いくらなんでもこの怯え方は余程のことがあったのだろう。
「え?いつのことですか?昨日から遠方の任務に行ってますけど、特に鬼殺隊のことで怒ってはいなかったと思います。」
「…あ、あの、柱合会議の後なんだけど…。俺、今回の任務の報告のために召喚されたんだ。」
「へぇーー!!そうだったんですね?宇髄さんから何も聞いてないので知りませんでした。んー…でも、そう言うことなら帰ってきた時は怒っていませんでしたよ。」
正直、その時私たちの中では瑠璃さんのことで頭がいっぱいだったと思う。
柱合会議で何を話したのかは分からないけど、炭治郎のことですら家に帰ったら話していなかったし、怒りを引きずるような性格ではないと思う。豪快で男気のあるのが宇髄さんの良いところだから。

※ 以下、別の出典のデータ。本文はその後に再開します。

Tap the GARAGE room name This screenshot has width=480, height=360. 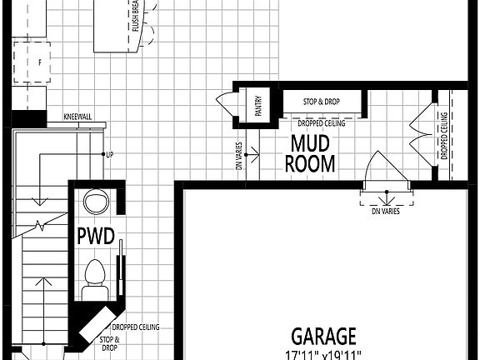point(324,337)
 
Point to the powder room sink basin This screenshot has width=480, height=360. point(98,202)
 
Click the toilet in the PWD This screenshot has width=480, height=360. point(94,275)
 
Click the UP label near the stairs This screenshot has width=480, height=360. point(108,155)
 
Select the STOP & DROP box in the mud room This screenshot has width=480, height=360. point(322,102)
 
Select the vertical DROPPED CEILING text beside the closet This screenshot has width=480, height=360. point(444,136)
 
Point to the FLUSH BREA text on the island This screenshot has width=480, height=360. point(134,22)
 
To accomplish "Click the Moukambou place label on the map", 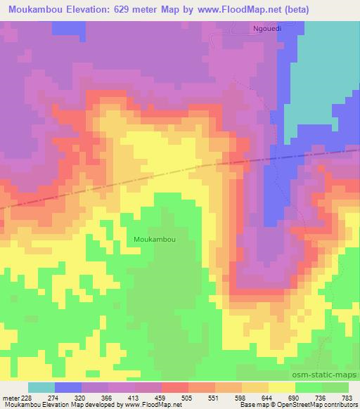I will [154, 239].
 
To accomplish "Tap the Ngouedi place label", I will [267, 29].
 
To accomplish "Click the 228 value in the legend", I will [26, 398].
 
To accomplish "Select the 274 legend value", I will [53, 398].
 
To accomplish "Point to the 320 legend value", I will [82, 398].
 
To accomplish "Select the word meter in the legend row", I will [11, 398].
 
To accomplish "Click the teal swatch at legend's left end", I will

特に仕事であれば益々引きずるようなことはしないだろう。
「そうなんだぁ…!良かった…!でも、地獄だった。柱が怖すぎて…。」
「えー?!そうなんですか?今回の任務ってそんなに大変だったんですね。炭治郎達も怪我がひどいし…。」
私は刀鍛冶の里でスペイン風邪の救護に行っていたため、全く知らないことだが、村田さんが顔面蒼白で話してくれた内容は隊士の質が落ちてるやらでピリピリしていたということ。

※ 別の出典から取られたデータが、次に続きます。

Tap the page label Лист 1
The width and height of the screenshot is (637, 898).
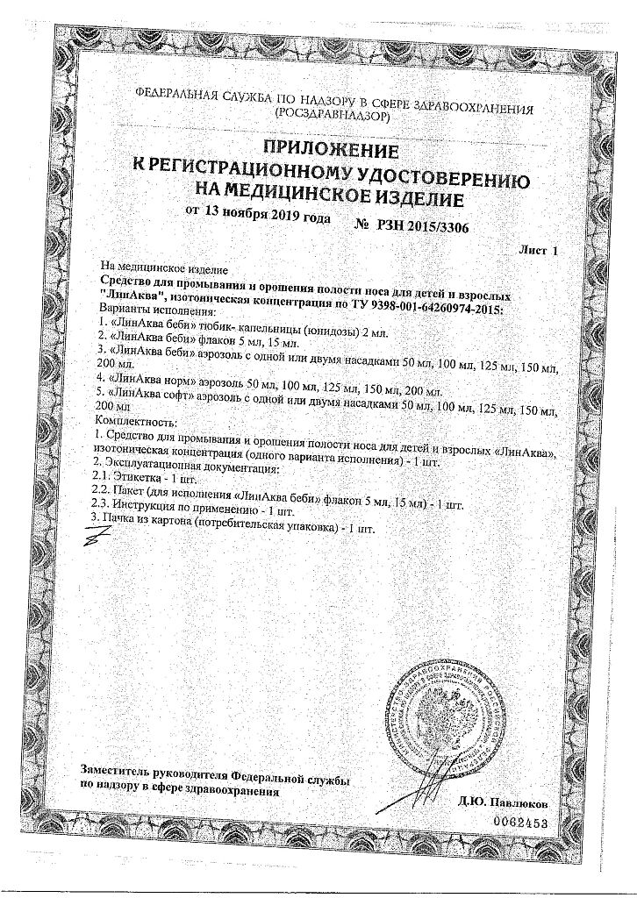(x=539, y=251)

任務でも命令に従わない人もいたとかで、召喚された村田さんが矢面に立たされて相当怖かったのだろう。
ずっと愚痴をこぼしている。
「音柱様とは顔見知りなのにずっとイライラしてたみたいだから気になってたんだけど、神楽さんの話を聞いてちょっとホッとしたよ。ありがとう…。」
感謝をされるようなことではないのだが、明らかに心身薄弱している村田さんが気の毒になった。
気の利いた慰めも言えずにいたが、「こんにちは〜」という小鳥の囀りのような声が聴こえてくると、途端に立ち上がって帰っていった村田さんに、やはり大したことないのだろうかと苦笑いを浮かべるのだった。